Data for the task START

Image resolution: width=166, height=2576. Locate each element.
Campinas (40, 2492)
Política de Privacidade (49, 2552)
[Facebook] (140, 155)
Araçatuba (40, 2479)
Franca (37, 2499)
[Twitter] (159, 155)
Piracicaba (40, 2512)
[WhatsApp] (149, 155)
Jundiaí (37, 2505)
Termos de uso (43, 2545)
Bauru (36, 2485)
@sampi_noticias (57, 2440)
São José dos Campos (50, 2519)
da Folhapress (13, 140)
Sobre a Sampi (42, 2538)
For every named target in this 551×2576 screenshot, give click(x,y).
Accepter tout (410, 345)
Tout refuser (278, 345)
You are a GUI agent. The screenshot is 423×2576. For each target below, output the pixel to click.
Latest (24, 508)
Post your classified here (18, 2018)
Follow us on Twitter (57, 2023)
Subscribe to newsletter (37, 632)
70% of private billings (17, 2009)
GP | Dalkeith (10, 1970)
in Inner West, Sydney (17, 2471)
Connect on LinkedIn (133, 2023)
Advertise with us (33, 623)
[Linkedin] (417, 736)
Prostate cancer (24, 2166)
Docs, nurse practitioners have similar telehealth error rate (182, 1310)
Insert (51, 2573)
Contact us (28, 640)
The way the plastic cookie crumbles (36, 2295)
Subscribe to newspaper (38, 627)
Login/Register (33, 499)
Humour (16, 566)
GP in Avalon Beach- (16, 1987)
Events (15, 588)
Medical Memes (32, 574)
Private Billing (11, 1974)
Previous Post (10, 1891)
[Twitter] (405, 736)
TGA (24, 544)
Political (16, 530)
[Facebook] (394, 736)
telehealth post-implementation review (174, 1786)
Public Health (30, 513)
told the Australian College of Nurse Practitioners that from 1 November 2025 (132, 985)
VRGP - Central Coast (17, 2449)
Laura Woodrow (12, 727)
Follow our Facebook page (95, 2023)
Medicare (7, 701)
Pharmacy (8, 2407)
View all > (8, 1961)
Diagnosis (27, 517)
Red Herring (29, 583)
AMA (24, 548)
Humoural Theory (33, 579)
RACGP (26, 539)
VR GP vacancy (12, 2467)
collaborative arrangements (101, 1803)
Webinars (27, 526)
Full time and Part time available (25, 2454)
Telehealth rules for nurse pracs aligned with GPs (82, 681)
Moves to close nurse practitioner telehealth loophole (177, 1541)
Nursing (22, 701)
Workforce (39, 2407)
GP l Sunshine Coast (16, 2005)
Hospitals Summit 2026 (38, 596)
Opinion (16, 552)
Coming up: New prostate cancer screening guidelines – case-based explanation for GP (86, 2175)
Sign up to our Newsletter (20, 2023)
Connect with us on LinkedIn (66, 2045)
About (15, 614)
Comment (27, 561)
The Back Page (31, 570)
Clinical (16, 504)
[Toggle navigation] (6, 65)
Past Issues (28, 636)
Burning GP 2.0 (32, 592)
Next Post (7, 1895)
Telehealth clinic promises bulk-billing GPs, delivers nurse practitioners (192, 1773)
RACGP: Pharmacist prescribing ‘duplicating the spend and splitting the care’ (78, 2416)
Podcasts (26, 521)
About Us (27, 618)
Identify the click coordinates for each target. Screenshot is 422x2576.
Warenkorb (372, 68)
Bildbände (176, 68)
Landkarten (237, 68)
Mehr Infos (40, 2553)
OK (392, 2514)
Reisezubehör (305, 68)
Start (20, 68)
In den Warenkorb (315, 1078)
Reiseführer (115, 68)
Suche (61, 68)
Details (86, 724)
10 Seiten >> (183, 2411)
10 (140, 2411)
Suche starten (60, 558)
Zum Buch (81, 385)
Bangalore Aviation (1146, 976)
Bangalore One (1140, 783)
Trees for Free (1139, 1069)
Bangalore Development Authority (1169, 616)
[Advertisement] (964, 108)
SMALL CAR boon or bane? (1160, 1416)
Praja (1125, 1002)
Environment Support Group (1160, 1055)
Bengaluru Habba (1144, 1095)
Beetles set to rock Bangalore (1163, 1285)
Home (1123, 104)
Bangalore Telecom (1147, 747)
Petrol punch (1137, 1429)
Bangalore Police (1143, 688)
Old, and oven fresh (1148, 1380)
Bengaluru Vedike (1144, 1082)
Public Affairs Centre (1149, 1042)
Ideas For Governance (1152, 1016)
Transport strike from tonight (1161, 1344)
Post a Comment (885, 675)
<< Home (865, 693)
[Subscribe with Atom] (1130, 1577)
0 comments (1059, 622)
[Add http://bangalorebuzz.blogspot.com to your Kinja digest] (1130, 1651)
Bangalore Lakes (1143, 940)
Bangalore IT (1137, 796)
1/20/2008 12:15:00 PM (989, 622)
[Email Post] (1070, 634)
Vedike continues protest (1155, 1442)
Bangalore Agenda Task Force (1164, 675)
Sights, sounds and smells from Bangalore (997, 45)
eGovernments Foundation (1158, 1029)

Data for the task END

● **Task statement**: From the entries above, copy each line that holds "RACGP".

● **Result below**:
RACGP (26, 539)
RACGP: Pharmacist prescribing ‘duplicating the spend and splitting the care’ (78, 2416)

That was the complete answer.